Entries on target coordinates
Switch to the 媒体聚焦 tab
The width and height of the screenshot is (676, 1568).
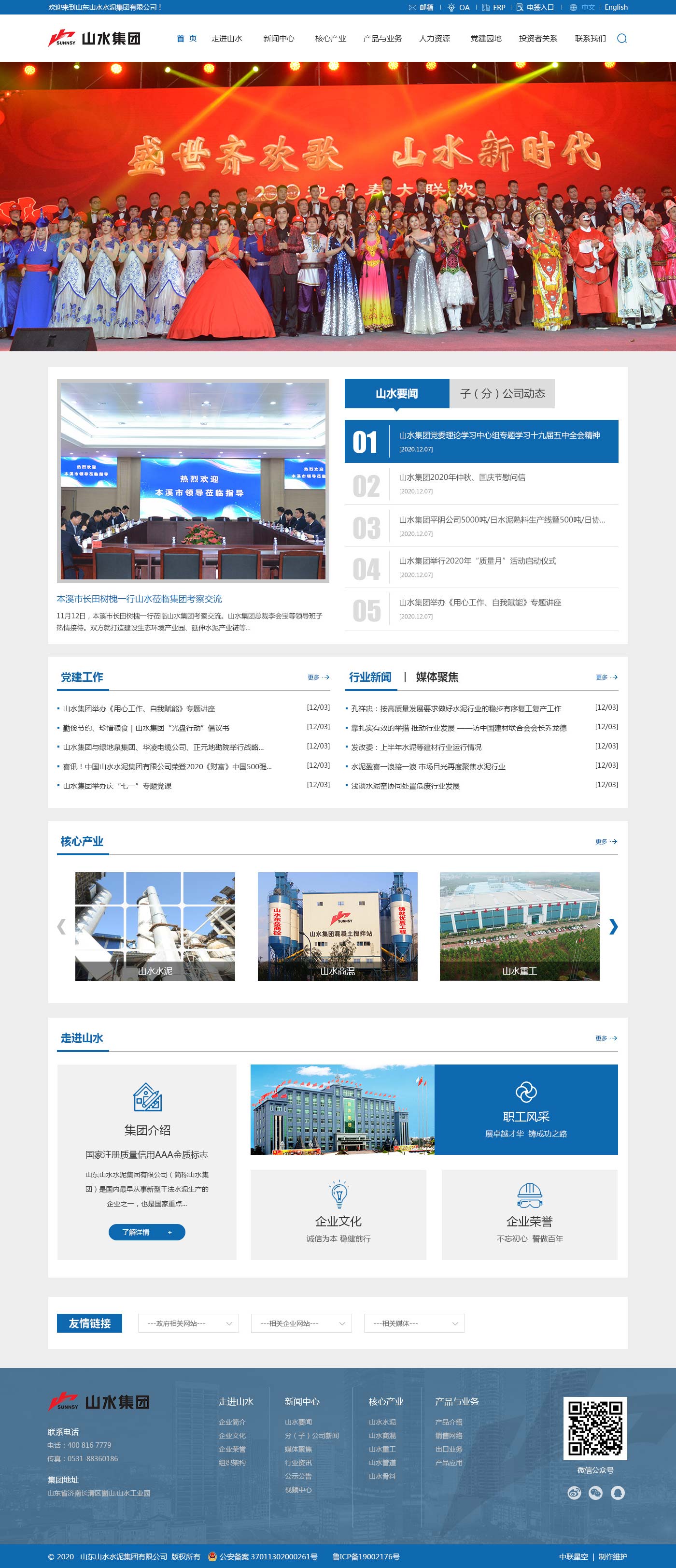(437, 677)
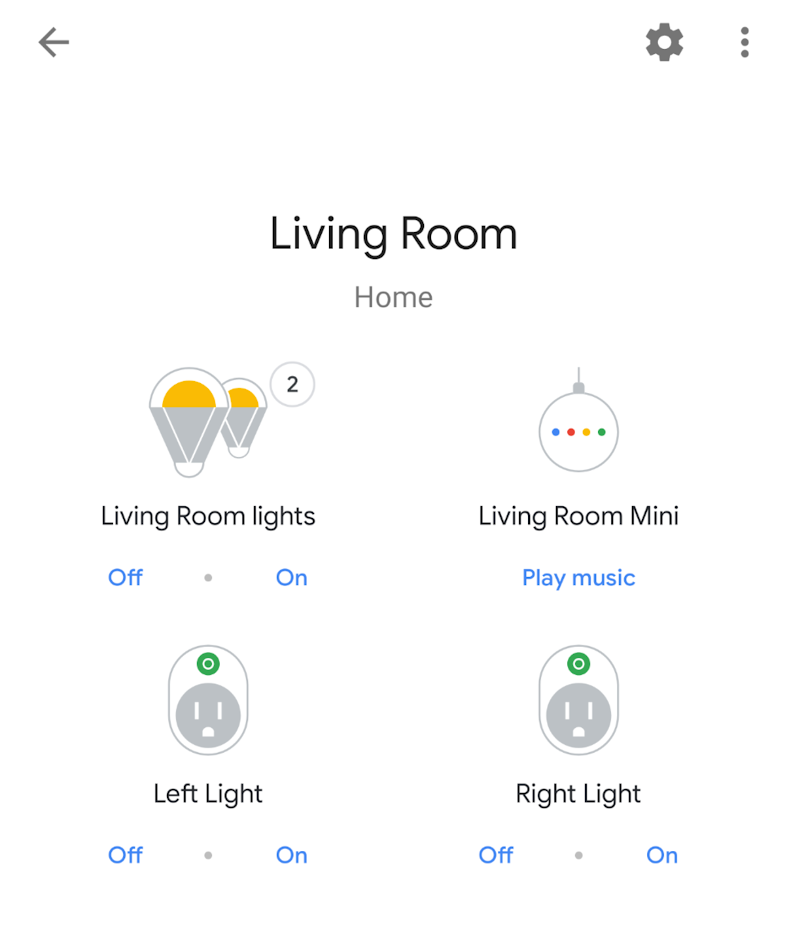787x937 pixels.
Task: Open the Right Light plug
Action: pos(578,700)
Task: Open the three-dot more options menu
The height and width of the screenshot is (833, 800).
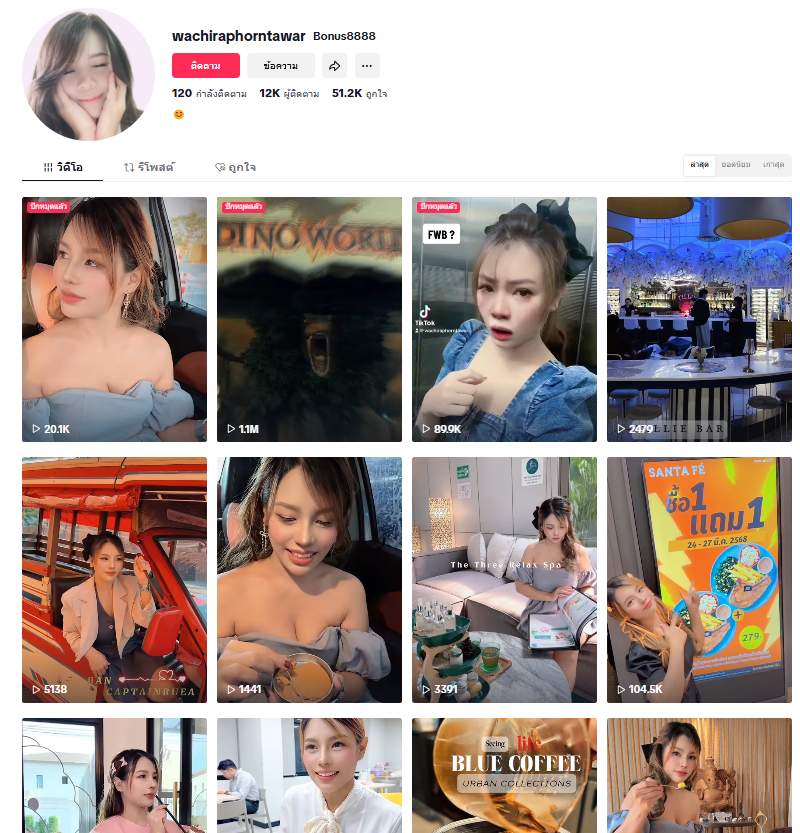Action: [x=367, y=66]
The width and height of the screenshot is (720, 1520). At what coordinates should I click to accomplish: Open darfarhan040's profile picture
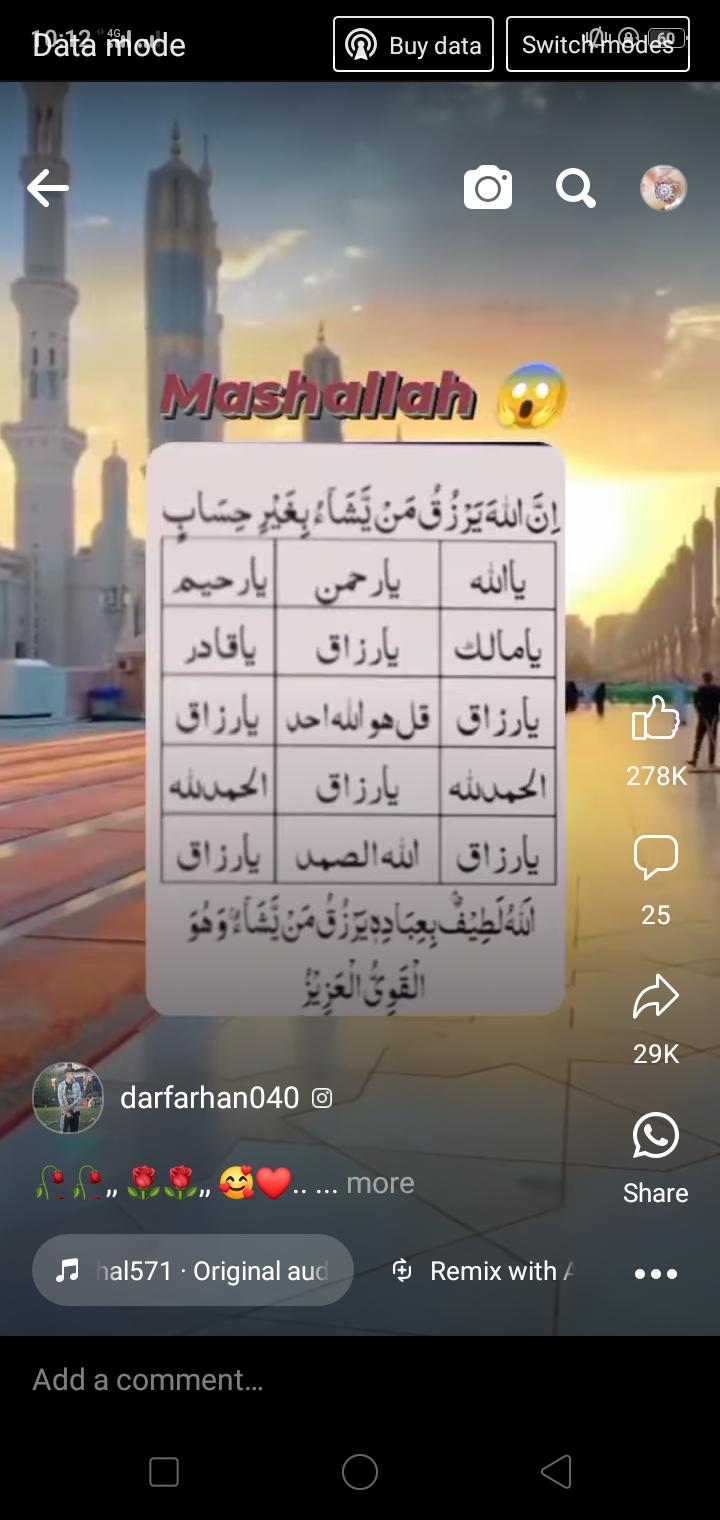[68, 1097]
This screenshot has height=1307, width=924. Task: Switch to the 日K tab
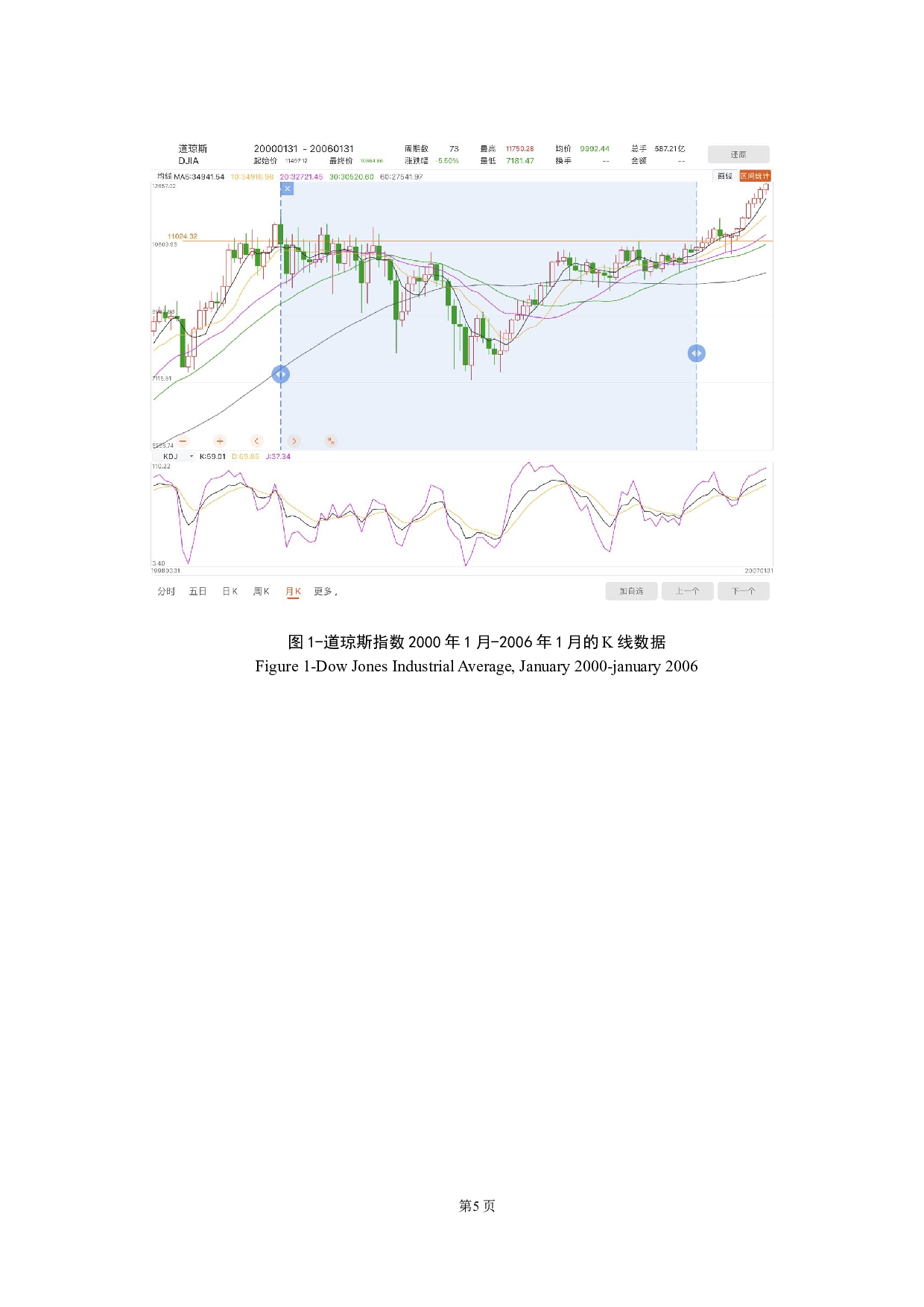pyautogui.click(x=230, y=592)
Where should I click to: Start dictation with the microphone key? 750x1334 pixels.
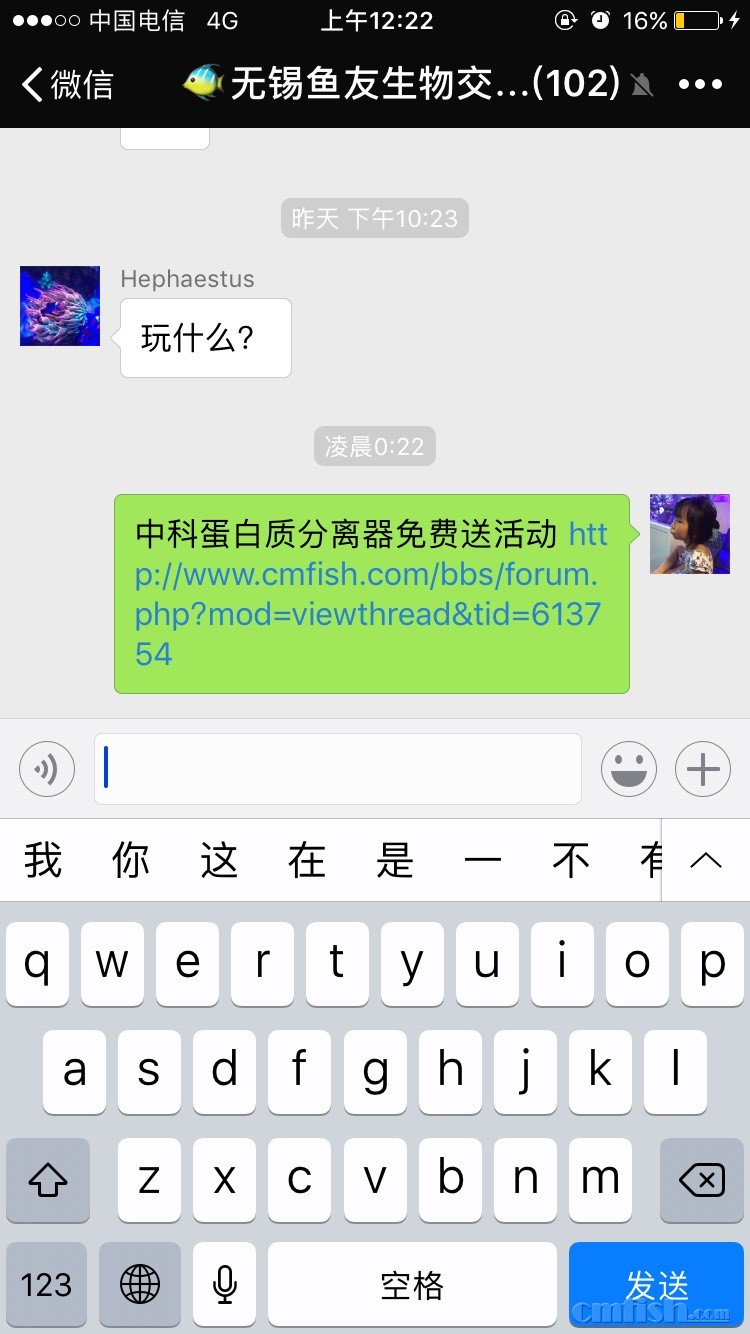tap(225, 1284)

> _The exercise_:
Reproduce all of the material above verbatim, omitting the pictures.

> _Solution to the exercise_:
Switch to the 媒体聚焦 tab
The width and height of the screenshot is (676, 1568).
(437, 677)
787x937 pixels.
Task: Open the Right Light plug
Action: pos(578,700)
Task: Open the three-dot more options menu
The height and width of the screenshot is (833, 800).
Action: [x=367, y=66]
The width and height of the screenshot is (720, 1520). At what coordinates should I click to accomplish: Open darfarhan040's profile picture
[68, 1097]
This screenshot has height=1307, width=924. Task: Switch to the 日K tab
pyautogui.click(x=230, y=592)
Where should I click to: Start dictation with the microphone key? 750x1334 pixels.
tap(225, 1284)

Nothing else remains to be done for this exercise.